# YOUR GOAL:
Both ends included, set down the lines from the line containing "Select the Aliased cell in the Cubic row" through the last line of the records below, without pictures.

-------- RECORDS SHOWN --------

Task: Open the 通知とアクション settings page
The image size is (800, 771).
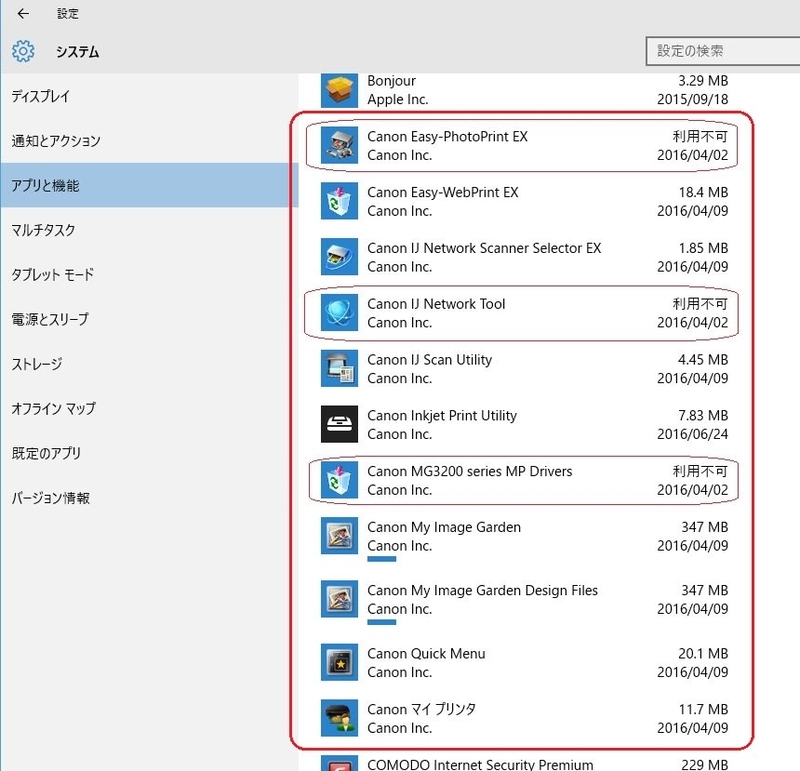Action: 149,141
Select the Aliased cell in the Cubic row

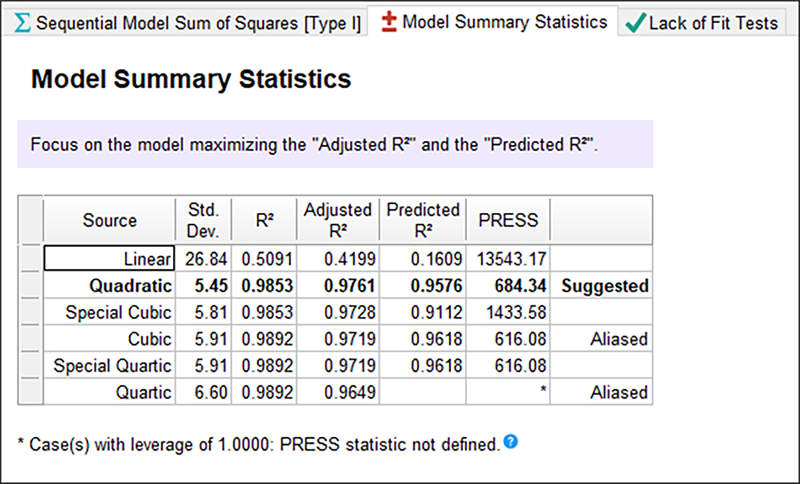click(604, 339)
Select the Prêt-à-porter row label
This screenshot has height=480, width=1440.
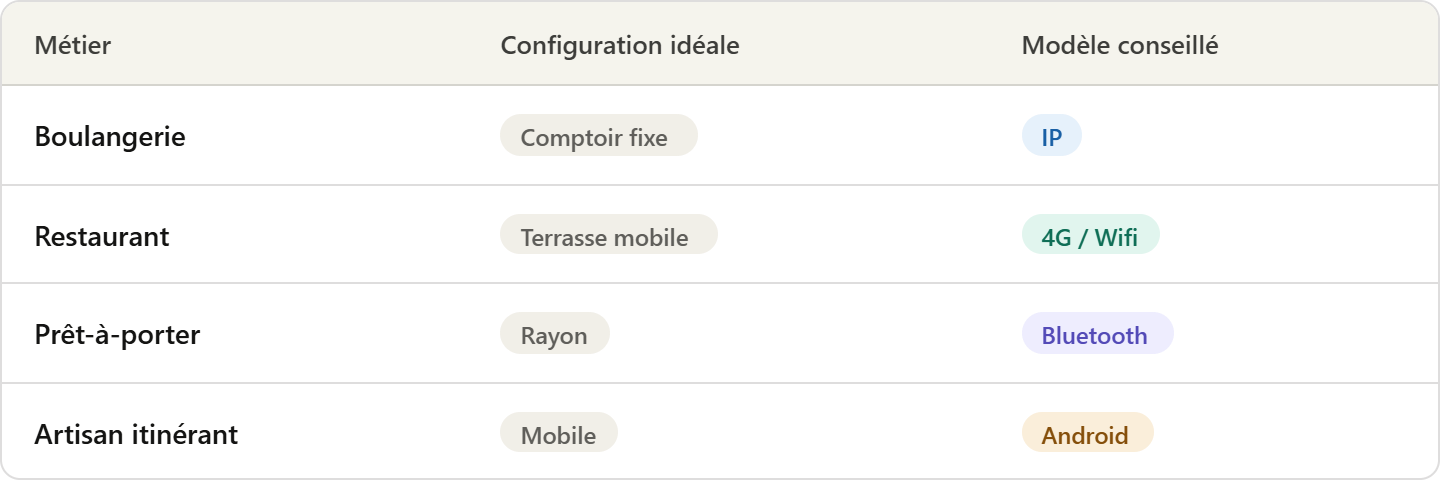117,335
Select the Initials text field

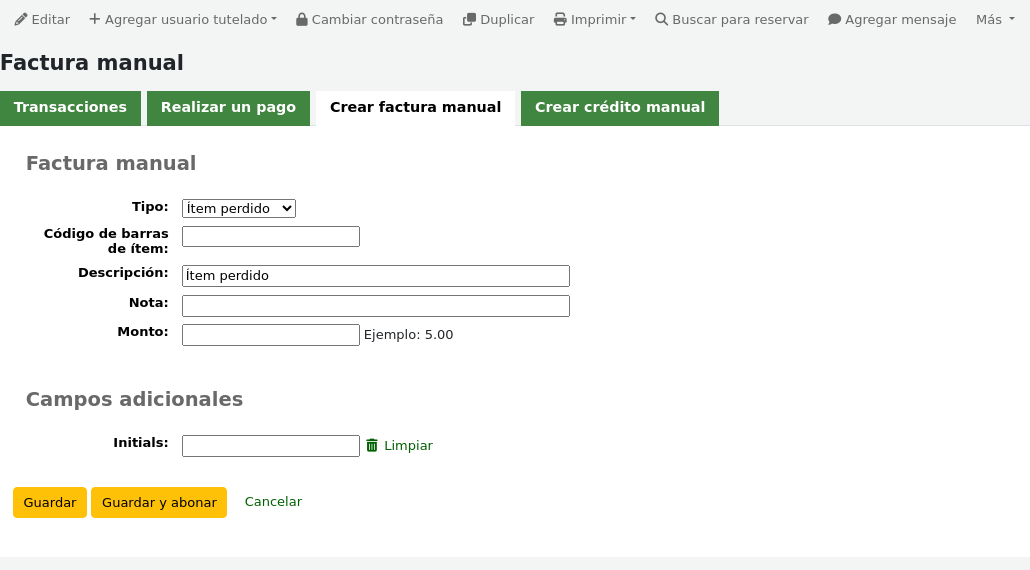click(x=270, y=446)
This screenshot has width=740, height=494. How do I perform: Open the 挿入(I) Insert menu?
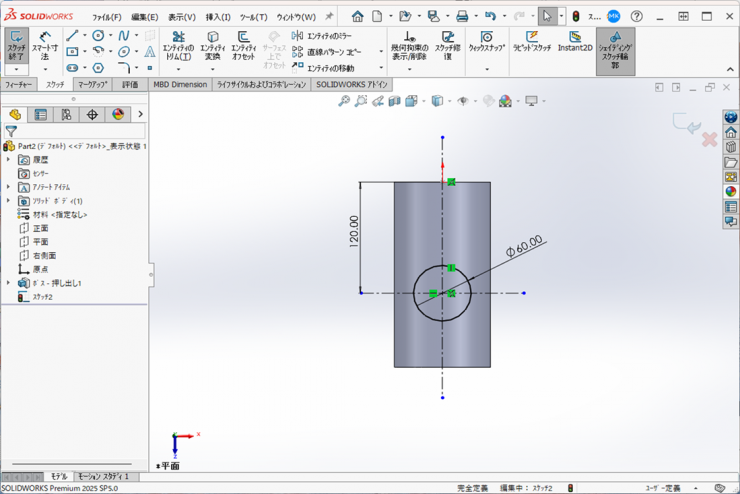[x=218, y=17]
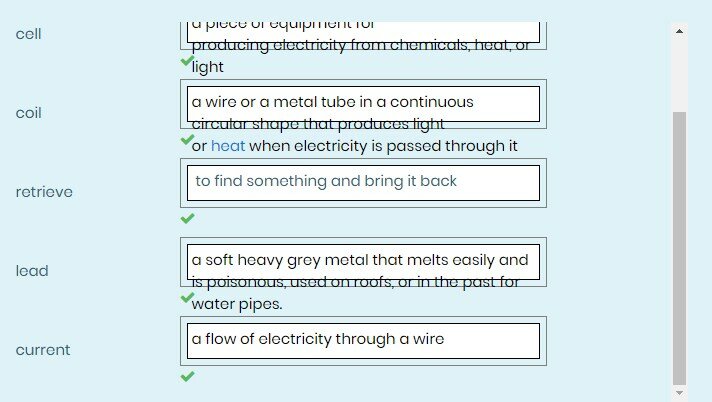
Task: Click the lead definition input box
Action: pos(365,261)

--------

# SOLUTION TO THIS EXERCISE:
Select the Aliased cell in the Cubic row

click(604, 339)
Select the Prêt-à-porter row label
This screenshot has height=480, width=1440.
117,335
Select the Initials text field

click(x=270, y=446)
This screenshot has width=740, height=494. How do I perform: Open the 挿入(I) Insert menu?
[x=218, y=17]
Task: Click the lead definition input box
Action: pos(365,261)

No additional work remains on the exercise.